From 798a6d2be17e03593a103edd54c1c4ea4b779e74 Mon Sep 17 00:00:00 2001
From: Aidyn-A <aidyn.b.aitzhan@gmail.com>
Date: Sat, 25 Oct 2025 10:40:59 +0000
Subject: [PATCH] [Inductor][Autotune] Gracefully restart the autotune process
 after ULF failure (#166073)

This PR partially fixes https://github.com/pytorch/torchtitan/issues/1791, as it will work with `TORCHINDUCTOR_AUTOTUNE_IN_SUBPROC=1` setting only.

The core of the problem: In `max-autotune` mode Inductor runs multiple benchmarks to determine the best config. If one of these benchmarks fails with `cudaErrorLaunchFailure`, all other CUDA calls within the same process will fail including the rest of the benchmarks.

The solution: Restart the child process gracefully and continue benchmarking.

Unfortunately, if autotuning is done in the main process, the whole program falls into unrecoverable state. In this case, the only way of successful execution would be just preventing the ULF.

Here is some info from [CUDA documentation](https://docs.nvidia.com/cuda/cuda-runtime-api/group__CUDART__TYPES.html):
>cudaErrorLaunchFailure = 719
An exception occurred on the device while executing a kernel. ... . This leaves the process in an inconsistent state and any further CUDA work will return the same error. To continue using CUDA, the process must be terminated and relaunched.

Pull Request resolved: https://github.com/pytorch/pytorch/pull/166073
Approved by: https://github.com/syed-ahmed, https://github.com/drisspg
---
 torch/_inductor/autotune_process.py | 14 +++++++++++++-
 torch/_inductor/select_algorithm.py |  8 +++++---
 2 files changed, 18 insertions(+), 4 deletions(-)
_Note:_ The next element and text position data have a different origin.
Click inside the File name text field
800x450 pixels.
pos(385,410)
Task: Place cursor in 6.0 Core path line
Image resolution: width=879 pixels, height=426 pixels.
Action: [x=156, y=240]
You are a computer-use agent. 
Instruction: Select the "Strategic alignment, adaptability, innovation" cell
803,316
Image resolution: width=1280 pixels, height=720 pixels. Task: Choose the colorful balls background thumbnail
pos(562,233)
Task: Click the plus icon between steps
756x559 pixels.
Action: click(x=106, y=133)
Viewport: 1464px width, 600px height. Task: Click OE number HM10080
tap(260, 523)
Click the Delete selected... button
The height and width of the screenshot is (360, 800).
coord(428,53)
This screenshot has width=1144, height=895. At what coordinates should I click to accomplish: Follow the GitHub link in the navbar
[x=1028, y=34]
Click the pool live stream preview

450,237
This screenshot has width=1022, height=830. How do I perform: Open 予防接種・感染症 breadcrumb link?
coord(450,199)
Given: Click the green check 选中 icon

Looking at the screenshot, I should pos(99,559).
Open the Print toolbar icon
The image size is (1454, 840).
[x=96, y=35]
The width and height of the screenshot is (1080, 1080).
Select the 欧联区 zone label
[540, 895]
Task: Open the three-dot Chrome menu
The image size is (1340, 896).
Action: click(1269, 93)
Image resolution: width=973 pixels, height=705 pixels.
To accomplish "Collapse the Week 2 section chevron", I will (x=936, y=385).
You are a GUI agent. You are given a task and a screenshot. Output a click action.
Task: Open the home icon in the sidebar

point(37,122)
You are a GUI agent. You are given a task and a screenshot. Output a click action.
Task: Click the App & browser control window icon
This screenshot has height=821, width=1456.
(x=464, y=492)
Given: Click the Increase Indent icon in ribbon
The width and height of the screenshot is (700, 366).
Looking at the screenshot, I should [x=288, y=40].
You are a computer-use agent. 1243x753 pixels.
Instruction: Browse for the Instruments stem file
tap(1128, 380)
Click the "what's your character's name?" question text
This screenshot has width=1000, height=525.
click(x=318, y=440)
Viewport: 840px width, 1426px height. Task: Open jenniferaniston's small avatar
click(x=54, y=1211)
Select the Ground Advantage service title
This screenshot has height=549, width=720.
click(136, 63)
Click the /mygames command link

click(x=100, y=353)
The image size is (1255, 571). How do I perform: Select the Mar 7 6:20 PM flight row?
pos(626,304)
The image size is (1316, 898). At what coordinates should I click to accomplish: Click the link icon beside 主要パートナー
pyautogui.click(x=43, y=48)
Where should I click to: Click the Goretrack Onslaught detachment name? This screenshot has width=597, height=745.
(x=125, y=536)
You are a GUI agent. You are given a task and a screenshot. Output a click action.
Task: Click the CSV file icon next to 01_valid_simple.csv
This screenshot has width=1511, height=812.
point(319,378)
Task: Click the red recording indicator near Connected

diff --git a/torch/_inductor/autotune_process.py b/torch/_inductor/autotune_process.py
index a504b54f132..4b6d9e7347b 100644
--- a/torch/_inductor/autotune_process.py
+++ b/torch/_inductor/autotune_process.py
@@ -231,6 +231,13 @@ class TuningProcess:
             self.process.kill()
         self.close()
 
+    def restart(self) -> None:
+        """
+        Gracefully restarts the child process.
+        """
+        self.shutdown(wait=True)
+        self.start()
+
 
 class TuningProcessPool:
     """
@@ -311,11 +318,16 @@ class TuningProcessPool:
             )
             # Set to INF so this choice will be ignored
             return float("inf")
-        except Exception:
+        except Exception as process_exception:
             warnings.warn(
                 f"Failed to benchmark choice '{choice}'. It will be ignored. "
                 "Please debug the root cause in case the choice can bring perf gains."
             )
+            # An unspecified launch failure (cudaErrorLaunchFailure) corrupts the
+            # CUDA context, making it unrecoverable. All subsequent CUDA calls will
+            # fail as well. The process must be restarted to restore CUDA functionality.
+            if "cudaErrorLaunchFailure" in str(process_exception):
+                process.restart()
             # Set to INF so this choice will be ignored
             return float("inf")
         finally:
diff --git a/torch/_inductor/select_algorithm.py b/torch/_inductor/select_algorithm.py
index ee09993caee..46438e7b989 100644
--- a/torch/_inductor/select_algorithm.py
+++ b/torch/_inductor/select_algorithm.py
@@ -3287,9 +3287,11 @@ class AlgorithmSelectorCache(PersistentCache):
                 msg = str(e)
                 if "invalid argument" in msg:
                     msg += "\n\nThis may mean this GPU is too small for max_autotune mode.\n\n"
-                else:
-                    if "illegal memory access" in msg:
-                        msg += "\n\nEither error in template or triton bug.\n"
+                elif "illegal memory access" in msg:
+                    msg += "\n\nEither error in template or triton bug.\n"
+                elif "unspecified launch failure" in msg:
+                    msg += "\n\nAn unrecoverable unspecified launch failure was caught during autotuning."
+                    msg += "\nPlease try re-running with TORCHINDUCTOR_AUTOTUNE_IN_SUBPROC=1.\n\n"
 
                 if isinstance(choice, CUDATemplateCaller):
                     log.debug(